GOALS:
(1) Summarize the private equity article in two sentences.
(2) From the private equity article, return the passage starting with "For the limited" and going on through "index dropped 17.2%.".
(3) According to Cambridge Associates as cited in the private equity article, what annual return did private equity funds earn over the five years ended in 2022?
____ DOCUMENT EXTRACT
Private equity firms burst into public notice in the 1980s, as portrayed in the classic book on KKR’s takeover of RJR Nabisco, Barbarians at the Gate. Investing with the barbarians can be very lucrative, but is financially possible only for the megabucks crowd—institutions like pension programs and very rich individuals. That type of well-heeled investor becomes what’s known as a limited partner in one or more of a private equity (PE) firm’s funds (each fund has a collection of companies in its portfolio). Plus, a limited partner must be an “accredited investor,” meaning having a net worth of at least $1 million and annual income of $200,000 or more.
For the limited partners, private equity sports a pretty strong track record: It often generates superior returns compared with the overall stock market, and in tough times, PE typically loses less. According to consulting firm Cambridge Associates, over five years ended in 2022, the funds earned an annual 18.6% versus 5.5% for the MSCI global stock index. In the snakebitten year of 2022, they lost just 4.3% as the MSCI index dropped 17.2%.
But those big-time investors pay exorbitant fees for entry to this exclusive club: Typical is the storied “two and 20,” meaning 2% of assets in annual management fees and 20% of the profits when a portfolio company is sold. While those percentages lately have come down a bit, as competition has grown in the field, PE firm honchos still get a very sweet piece of the action.
Which is why it’s surprising more investors don’t take advantage of a backdoor way to invest alongside the big shots. Some of the largest PE firms offer common stock, and three in particular have been performing at close to or better than the pace of PE funds—and you get to skip paying those insane PE fees: KKR (KKR), Blackstone Group (BX), and Apollo Global Management (APO) all fall into this category. Over time, stocks in the threesome mostly tracked (and sometimes exceeded) how their underlying funds performed—and handily outpaced the stock market. While this trio’s common stock lost around 20% in 2022, their annual performances over five years were rewarding: 17.3%, 26.3%, and 22.1%, respectively. Collectively, their 21.9% average beat the S&P 500’s 12.3% showing for the period, by a solid 9.6 percentage points.
PE shares are “the best way to get in there,” says Olaf van den Heuvel, global head of multi-assets and solutions at Aegon Asset Management, who is based in the Netherlands. Nick Atkeson, a principal at Delta Investment Management in San Francisco, has purchased stock in KKR that “has outperformed the S&P 500” over both the short and long term. Thus far in 2023, it has logged 22.4%, while the most prominent exchange-traded fund tracking the broad market index, the SPDR S&P 500 ETF Trust (SPY), rose 16.9%. Over five years, KKR outdid the index fund, 17.3% to 12.3% annually; over 10 years, the score was 13.1% to 12.2%.
And though 2022 was a rough year for price/earnings ratios (P/Es) amid the stock market’s tumble and the bank lending pullback which held down acquisition activity, there’s a silver lining. On a forward P/E basis, the top three all look relatively affordable (defined as below the S&P’s or close to it): KKR at 12.8, Blackstone at 20, and Apollo at 11.9 (Blackstone is only 0.5 point higher than the S&P 500. In 2023’s first quarter, PE firms’ deals cascaded to $92 billion, off 61% from the comparable year-before period, per an EY report. In March, though, deal announcements picked up, sparking expectations for a rebound.
________
____ DATA PROVIDED
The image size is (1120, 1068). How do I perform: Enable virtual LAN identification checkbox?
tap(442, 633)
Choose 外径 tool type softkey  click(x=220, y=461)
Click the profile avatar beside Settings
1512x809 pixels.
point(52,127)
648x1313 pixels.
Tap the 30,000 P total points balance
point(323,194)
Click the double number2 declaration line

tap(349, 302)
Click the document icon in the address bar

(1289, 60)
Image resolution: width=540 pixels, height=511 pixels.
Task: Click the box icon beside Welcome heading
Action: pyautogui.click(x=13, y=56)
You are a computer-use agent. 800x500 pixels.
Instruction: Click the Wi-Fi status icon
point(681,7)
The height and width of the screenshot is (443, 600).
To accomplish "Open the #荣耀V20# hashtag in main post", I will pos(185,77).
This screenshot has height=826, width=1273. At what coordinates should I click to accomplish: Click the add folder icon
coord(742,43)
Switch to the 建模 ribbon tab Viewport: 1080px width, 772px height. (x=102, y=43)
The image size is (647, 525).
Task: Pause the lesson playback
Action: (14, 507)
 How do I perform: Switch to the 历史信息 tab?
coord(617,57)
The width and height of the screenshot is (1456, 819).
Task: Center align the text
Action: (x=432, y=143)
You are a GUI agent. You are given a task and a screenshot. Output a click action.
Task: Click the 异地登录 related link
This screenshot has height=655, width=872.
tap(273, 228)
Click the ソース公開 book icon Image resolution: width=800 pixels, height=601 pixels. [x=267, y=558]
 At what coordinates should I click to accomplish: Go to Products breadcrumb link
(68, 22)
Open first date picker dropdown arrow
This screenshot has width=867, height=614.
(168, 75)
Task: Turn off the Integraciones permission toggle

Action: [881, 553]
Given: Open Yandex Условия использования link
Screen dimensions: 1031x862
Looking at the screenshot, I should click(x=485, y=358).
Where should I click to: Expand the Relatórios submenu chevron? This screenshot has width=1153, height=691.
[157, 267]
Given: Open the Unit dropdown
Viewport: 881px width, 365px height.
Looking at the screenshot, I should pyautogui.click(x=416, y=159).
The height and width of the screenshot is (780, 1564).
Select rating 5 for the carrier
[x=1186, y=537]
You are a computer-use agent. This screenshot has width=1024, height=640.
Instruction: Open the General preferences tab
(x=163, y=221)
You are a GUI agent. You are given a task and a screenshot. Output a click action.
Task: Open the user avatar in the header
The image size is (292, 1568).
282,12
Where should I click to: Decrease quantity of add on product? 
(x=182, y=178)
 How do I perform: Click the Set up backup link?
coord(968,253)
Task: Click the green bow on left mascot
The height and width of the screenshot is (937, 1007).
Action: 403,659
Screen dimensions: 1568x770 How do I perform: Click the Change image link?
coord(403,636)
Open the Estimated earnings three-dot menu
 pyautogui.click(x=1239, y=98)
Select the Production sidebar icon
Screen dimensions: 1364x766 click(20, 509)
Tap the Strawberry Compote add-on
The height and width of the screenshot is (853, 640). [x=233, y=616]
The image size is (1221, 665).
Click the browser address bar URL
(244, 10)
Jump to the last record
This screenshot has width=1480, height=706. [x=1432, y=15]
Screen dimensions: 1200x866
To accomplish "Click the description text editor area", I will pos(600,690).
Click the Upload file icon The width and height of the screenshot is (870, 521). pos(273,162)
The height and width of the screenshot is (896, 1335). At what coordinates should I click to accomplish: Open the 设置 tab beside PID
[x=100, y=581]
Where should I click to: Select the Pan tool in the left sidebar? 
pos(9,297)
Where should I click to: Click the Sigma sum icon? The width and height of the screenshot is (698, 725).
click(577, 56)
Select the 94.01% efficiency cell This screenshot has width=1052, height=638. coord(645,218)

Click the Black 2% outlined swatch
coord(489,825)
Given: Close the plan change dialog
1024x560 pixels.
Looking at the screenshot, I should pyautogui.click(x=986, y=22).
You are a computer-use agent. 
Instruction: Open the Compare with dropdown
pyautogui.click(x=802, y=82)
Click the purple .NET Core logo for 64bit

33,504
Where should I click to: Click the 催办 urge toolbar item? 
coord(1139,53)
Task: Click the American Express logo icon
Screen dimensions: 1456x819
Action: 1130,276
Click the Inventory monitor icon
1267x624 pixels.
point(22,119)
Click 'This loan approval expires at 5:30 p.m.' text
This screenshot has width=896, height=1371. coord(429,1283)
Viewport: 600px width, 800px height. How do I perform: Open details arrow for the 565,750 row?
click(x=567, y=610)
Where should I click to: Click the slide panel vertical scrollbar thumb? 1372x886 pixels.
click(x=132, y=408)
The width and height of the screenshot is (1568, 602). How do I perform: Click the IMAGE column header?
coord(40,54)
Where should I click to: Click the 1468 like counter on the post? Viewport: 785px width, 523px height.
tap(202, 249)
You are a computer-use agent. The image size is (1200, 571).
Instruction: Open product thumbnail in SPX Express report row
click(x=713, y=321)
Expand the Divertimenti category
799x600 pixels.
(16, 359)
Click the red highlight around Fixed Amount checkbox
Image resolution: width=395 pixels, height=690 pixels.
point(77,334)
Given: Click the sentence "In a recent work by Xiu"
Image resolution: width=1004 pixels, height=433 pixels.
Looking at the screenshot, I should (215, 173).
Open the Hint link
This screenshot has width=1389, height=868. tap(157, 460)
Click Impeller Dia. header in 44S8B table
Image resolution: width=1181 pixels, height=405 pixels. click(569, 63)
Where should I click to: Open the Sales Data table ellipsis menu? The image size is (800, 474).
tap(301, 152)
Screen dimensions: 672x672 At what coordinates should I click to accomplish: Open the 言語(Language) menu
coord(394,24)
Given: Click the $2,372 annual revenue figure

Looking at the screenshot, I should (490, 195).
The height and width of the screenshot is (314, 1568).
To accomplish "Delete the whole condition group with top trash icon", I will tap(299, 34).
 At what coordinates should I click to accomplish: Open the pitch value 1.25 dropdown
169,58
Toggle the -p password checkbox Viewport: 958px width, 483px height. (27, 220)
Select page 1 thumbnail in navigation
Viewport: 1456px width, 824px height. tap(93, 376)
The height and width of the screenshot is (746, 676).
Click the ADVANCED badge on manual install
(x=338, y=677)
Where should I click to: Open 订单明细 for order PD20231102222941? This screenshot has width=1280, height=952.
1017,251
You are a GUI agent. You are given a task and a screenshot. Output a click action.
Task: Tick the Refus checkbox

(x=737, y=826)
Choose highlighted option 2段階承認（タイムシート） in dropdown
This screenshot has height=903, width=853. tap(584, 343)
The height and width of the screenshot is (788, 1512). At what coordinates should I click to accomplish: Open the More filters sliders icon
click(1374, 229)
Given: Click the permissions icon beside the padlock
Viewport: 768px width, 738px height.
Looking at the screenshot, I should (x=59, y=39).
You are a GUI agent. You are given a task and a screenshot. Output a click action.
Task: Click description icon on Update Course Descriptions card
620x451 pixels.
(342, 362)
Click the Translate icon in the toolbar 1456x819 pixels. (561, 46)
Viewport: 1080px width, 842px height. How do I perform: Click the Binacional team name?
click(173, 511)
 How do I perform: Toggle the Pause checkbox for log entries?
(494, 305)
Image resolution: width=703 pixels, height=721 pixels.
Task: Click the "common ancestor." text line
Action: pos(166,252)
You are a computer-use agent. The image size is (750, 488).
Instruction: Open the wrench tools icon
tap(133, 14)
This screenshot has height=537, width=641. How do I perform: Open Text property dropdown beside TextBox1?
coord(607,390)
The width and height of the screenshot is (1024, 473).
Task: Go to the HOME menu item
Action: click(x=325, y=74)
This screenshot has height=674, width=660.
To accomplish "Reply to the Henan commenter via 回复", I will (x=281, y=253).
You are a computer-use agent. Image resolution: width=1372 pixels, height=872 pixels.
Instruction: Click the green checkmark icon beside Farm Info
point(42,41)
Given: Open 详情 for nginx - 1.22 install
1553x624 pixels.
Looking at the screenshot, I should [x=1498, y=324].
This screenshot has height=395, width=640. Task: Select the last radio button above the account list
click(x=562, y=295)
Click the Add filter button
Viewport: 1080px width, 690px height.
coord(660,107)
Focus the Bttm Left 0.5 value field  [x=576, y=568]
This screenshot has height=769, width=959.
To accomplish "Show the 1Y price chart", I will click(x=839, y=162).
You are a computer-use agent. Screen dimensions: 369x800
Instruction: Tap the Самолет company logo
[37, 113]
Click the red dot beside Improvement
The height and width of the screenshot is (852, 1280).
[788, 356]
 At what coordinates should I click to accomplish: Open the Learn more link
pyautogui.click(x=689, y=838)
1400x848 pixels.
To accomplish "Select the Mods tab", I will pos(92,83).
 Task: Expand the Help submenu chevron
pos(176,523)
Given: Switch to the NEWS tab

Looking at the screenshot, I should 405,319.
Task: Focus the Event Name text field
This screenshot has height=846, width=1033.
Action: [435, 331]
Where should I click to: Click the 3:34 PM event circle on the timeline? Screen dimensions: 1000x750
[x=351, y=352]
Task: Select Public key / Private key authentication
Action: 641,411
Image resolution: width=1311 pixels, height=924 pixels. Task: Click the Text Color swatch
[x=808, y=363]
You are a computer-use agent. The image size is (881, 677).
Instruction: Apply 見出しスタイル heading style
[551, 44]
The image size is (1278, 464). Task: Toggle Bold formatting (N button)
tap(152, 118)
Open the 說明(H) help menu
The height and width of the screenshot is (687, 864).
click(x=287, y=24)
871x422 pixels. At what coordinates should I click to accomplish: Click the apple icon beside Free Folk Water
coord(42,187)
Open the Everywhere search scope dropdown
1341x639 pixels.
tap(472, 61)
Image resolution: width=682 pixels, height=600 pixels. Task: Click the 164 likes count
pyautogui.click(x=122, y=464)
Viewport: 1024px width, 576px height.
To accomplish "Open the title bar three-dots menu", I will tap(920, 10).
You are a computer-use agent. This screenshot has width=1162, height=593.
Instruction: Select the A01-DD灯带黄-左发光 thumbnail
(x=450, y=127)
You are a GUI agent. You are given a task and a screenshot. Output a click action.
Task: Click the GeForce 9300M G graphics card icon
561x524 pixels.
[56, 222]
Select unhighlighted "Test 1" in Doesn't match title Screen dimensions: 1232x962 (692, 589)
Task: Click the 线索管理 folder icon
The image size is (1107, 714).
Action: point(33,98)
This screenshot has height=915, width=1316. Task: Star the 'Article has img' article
________
RESULTS FOR EACH TASK:
(1) Private equity funds have often outperformed the stock market, but investing in them is limited to very wealthy accredited investors, who pay steep fees such as the typical "two and 20." The common stock of KKR, Blackstone Group, and Apollo Global Management lets investors skip those fees, and over five years the three stocks averaged 21.9% annually, compared with 12.3% for the S&P 500.

(2)
For the limited partners, private equity sports a pretty strong track record: It often generates superior returns compared with the overall stock market, and in tough times, PE typically loses less. According to consulting firm Cambridge Associates, over five years ended in 2022, the funds earned an annual 18.6% versus 5.5% for the MSCI global stock index. In the snakebitten year of 2022, they lost just 4.3% as the MSCI index dropped 17.2%.

(3) 18.6%